Amazon DevOps Guru

An AIOps service that uses machine learning to automatically detect operational anomalies, estimate root causes, and provide remediation recommendations

Overview

Amazon DevOps Guru is an AIOps service that uses machine learning to automatically detect operational anomalies in applications, estimate root causes, and provide specific remediation recommendations. It continuously analyzes CloudWatch metrics, CloudTrail logs, and Config change history, reporting deviations from normal operational patterns as insights. It detects operational issues in serverless and container environments - such as increased Lambda cold starts, DynamoDB throttling, and abnormal ECS task termination patterns - without relying on manual monitoring.

Insight Types and Anomaly Detection Mechanics

Insights generated by DevOps Guru fall into two categories: reactive insights and proactive insights. Reactive insights are generated when an active anomaly is detected. For example, when API Gateway latency spikes, it correlates related Lambda function error rate increases and DynamoDB throttling to present root cause candidates. Proactive insights detect signs that haven't yet caused failures but could become problems if left unaddressed. Examples include DynamoDB table capacity consumption trending upward or Lambda concurrent executions approaching the limit. The anomaly detection foundation uses machine learning models trained on massive operational datasets accumulated by AWS. Users don't need to train their own models - simply enabling the service automatically begins baseline learning. The learning period is typically 1-2 weeks, during which insights are still generated, though accuracy improves after the baseline is established.

Coverage Settings and Resource Grouping

DevOps Guru's monitoring scope can be narrowed to the entire AWS account, specific CloudFormation stacks, or specific tags. A common practice is to monitor only production stacks, filtering out noise from development environments. When specifying by CloudFormation stack, all resources within the stack (Lambda, DynamoDB, API Gateway, SQS, etc.) are automatically added to the monitoring scope. Tag-based specification lets you target only resources with a specific tag, such as `devops-guru:enabled=true`. Resource grouping directly impacts anomaly detection accuracy. Grouping related resources together enables DevOps Guru to accurately understand inter-resource dependencies and trace failure cascades. In microservices architectures, isolating CloudFormation stacks per service and treating each as an independent monitoring unit is an effective design. Pricing is a monthly charge based on the number of monitored AWS resources, approximately $0.0028 per resource per month.

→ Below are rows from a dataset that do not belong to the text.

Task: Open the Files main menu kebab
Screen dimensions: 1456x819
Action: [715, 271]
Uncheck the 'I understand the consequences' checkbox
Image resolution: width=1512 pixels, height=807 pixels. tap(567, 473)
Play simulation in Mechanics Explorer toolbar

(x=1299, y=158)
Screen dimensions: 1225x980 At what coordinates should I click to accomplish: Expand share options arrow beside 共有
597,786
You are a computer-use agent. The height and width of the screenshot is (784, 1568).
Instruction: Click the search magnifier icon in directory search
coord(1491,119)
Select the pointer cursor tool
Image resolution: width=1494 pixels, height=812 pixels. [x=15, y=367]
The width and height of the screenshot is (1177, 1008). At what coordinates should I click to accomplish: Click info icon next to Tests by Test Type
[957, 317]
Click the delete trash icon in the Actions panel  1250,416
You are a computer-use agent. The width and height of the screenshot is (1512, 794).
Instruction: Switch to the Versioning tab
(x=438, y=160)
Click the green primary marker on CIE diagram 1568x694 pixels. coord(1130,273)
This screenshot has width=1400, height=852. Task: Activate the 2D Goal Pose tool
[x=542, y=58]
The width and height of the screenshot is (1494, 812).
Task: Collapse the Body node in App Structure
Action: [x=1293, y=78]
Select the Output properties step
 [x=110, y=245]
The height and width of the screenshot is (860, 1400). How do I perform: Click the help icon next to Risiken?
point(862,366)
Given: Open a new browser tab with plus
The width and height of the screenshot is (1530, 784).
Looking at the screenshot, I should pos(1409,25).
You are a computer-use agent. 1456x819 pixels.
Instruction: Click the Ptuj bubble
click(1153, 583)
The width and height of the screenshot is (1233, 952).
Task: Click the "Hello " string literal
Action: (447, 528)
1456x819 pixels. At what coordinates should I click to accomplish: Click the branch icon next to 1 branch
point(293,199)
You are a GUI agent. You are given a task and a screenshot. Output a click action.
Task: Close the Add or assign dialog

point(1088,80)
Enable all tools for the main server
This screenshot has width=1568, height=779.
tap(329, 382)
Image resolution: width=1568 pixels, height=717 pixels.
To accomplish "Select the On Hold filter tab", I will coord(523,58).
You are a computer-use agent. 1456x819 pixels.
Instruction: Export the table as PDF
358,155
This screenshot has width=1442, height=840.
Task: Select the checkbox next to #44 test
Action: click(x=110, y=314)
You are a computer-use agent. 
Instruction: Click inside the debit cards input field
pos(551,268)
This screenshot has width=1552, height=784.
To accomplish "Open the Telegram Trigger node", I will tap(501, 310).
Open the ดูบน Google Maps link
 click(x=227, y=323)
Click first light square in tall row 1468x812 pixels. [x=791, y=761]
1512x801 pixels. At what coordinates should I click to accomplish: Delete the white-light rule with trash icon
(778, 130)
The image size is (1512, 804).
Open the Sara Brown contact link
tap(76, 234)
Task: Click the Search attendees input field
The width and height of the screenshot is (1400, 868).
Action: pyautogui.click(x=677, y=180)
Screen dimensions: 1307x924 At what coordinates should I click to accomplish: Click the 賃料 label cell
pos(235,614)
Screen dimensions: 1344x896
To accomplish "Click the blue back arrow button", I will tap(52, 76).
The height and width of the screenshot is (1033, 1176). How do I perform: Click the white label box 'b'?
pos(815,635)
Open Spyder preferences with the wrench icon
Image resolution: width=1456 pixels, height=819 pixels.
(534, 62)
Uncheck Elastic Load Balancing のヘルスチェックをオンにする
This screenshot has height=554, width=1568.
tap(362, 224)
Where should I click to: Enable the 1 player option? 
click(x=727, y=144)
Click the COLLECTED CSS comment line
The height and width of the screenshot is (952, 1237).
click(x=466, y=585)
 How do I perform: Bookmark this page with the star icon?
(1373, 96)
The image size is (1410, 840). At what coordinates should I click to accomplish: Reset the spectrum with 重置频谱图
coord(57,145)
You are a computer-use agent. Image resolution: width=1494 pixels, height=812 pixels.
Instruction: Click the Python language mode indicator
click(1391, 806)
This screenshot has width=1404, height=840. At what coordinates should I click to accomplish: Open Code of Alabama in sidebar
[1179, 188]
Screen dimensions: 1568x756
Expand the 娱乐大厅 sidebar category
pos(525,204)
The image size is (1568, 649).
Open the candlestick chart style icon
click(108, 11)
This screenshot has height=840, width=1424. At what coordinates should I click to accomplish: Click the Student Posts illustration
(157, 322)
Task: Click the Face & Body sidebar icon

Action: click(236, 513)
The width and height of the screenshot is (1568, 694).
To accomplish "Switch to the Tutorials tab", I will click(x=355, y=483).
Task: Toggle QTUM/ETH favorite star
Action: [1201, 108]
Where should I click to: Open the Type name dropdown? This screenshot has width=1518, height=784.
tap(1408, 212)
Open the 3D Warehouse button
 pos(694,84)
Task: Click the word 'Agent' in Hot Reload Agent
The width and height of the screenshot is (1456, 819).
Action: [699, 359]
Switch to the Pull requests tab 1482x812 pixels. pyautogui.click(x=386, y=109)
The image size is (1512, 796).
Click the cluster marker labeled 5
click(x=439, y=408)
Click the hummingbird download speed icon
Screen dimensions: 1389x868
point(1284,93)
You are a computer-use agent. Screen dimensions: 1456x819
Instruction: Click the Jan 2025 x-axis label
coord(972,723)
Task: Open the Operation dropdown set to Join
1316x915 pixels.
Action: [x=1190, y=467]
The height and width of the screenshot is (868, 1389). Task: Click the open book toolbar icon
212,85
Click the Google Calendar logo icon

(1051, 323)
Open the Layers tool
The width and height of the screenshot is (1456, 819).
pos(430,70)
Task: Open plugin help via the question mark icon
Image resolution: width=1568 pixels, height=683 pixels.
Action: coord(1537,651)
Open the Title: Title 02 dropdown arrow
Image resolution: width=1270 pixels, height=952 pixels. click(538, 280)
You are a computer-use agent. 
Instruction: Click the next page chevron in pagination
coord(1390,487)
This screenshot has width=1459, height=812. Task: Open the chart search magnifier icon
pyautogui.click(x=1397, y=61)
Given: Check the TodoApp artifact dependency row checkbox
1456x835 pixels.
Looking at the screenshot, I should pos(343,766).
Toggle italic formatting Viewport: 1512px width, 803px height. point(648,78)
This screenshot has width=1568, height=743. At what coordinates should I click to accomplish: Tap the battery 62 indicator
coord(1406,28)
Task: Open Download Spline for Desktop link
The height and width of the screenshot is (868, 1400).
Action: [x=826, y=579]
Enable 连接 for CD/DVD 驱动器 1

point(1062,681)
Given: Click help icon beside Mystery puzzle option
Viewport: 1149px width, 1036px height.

Notification Channels and Operational Workflows

DevOps Guru insights are delivered to operations teams through Amazon SNS topics. When an SNS topic is configured, messages are published on new insight generation, insight severity changes, and insight closure. Forwarding SNS notifications to a Slack channel via Chatbot lets the team review insights within their everyday communication tool. EventBridge integration is also available, enabling different actions to be triggered based on insight type and severity. For example, you can page the on-call responder via PagerDuty for high-severity reactive insights while limiting medium and below to Slack notifications. The insight detail view displays graphs of the metrics where anomalies were detected, a list of related resources, and recommended remediation actions. Recommendations include links to AWS documentation with specific configuration change procedures, making it easy for less experienced operators to determine the appropriate response.